» Problem to work on
Below, find the line containing "Screen dimensions: 800x454" and the line containing "Viewport: 958px width, 721px height."; reproduce exactly those two and every line between them, omitting pictures.

Stored data
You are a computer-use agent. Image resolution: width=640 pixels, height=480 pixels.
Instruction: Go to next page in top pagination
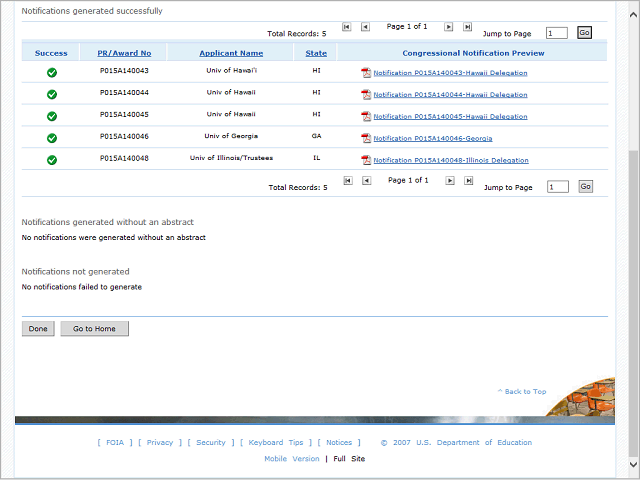[449, 27]
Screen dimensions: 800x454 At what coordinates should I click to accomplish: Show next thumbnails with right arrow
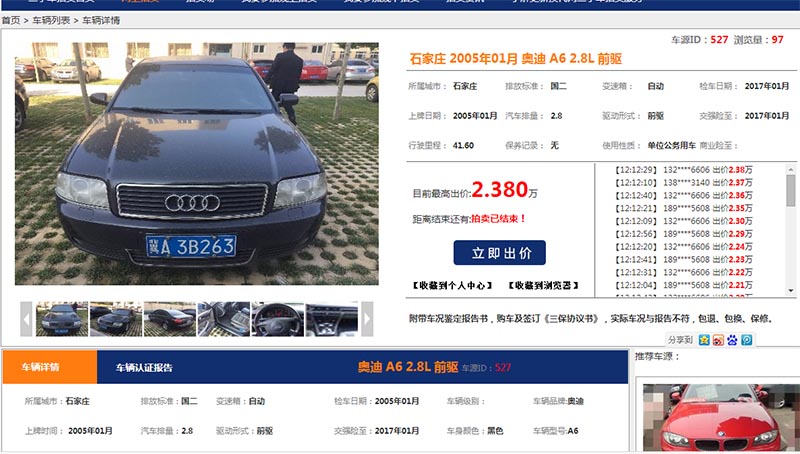coord(367,319)
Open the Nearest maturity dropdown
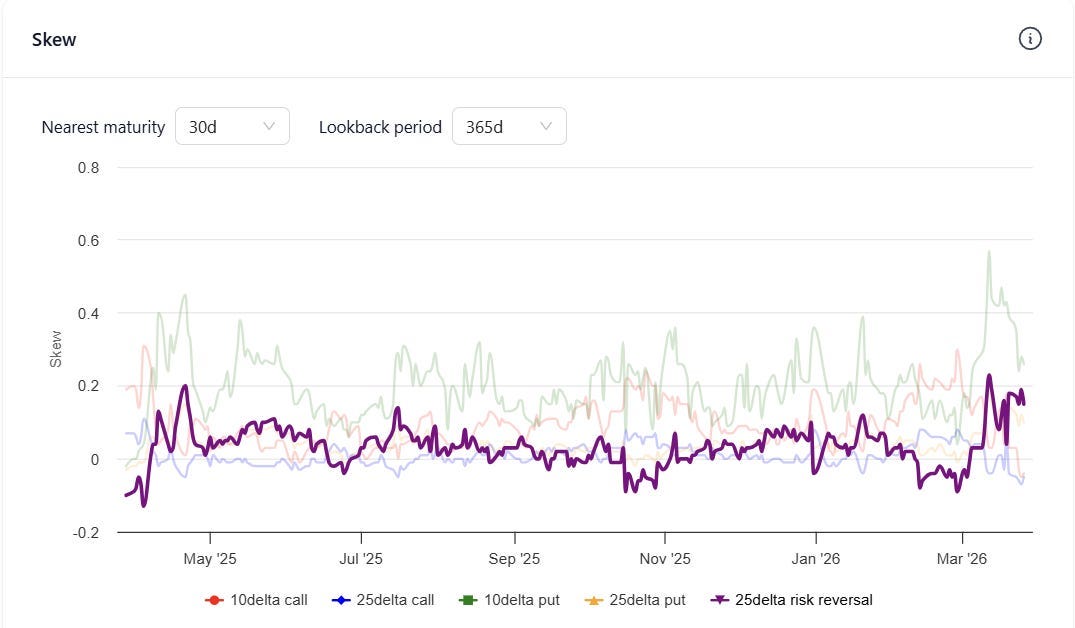Image resolution: width=1075 pixels, height=628 pixels. (232, 127)
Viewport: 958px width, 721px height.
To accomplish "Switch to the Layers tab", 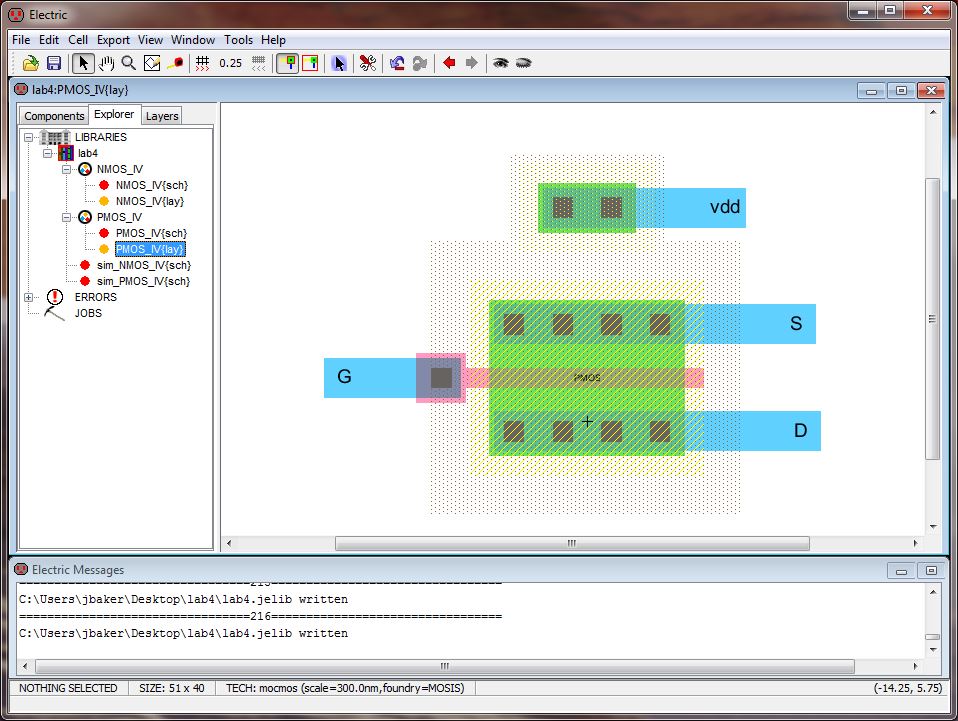I will (x=162, y=116).
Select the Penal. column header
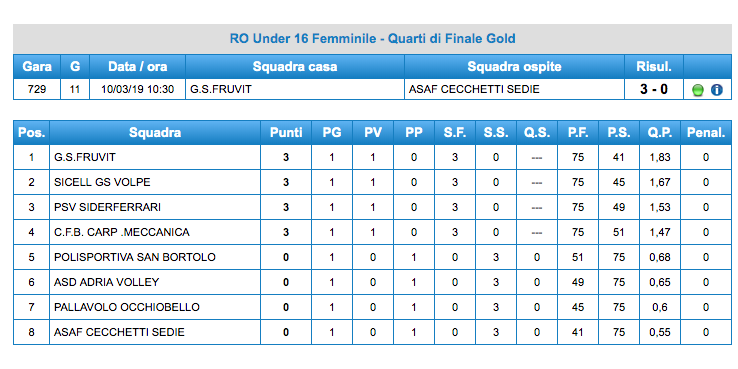The width and height of the screenshot is (738, 369). click(x=706, y=133)
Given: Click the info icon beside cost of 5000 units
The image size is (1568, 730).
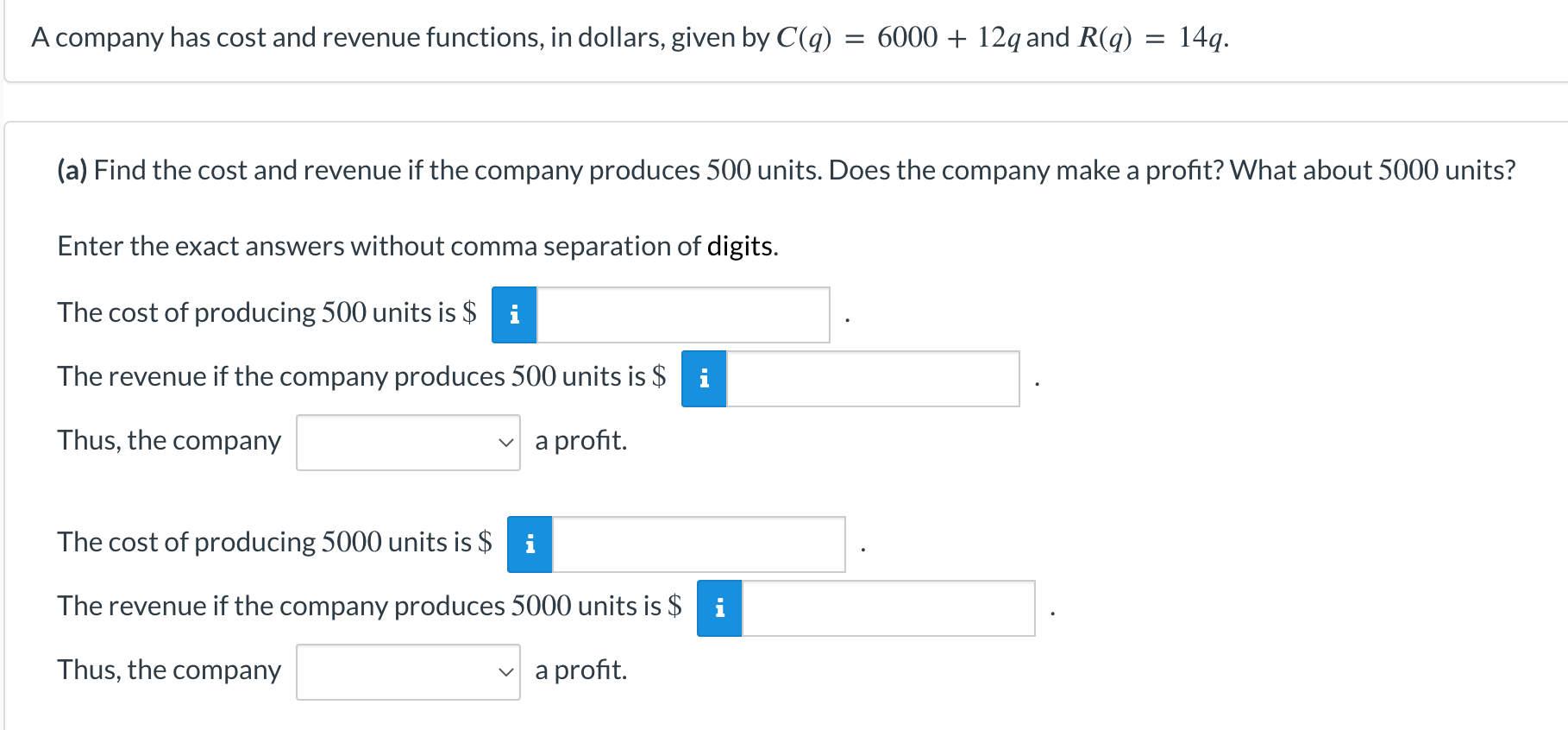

» Result below
Screen dimensions: 800x454 At what coordinates should I click to accomplish: Show next thumbnails with right arrow
coord(367,319)
Open the Nearest maturity dropdown
Image resolution: width=1075 pixels, height=628 pixels. (232, 127)
Viewport: 958px width, 721px height.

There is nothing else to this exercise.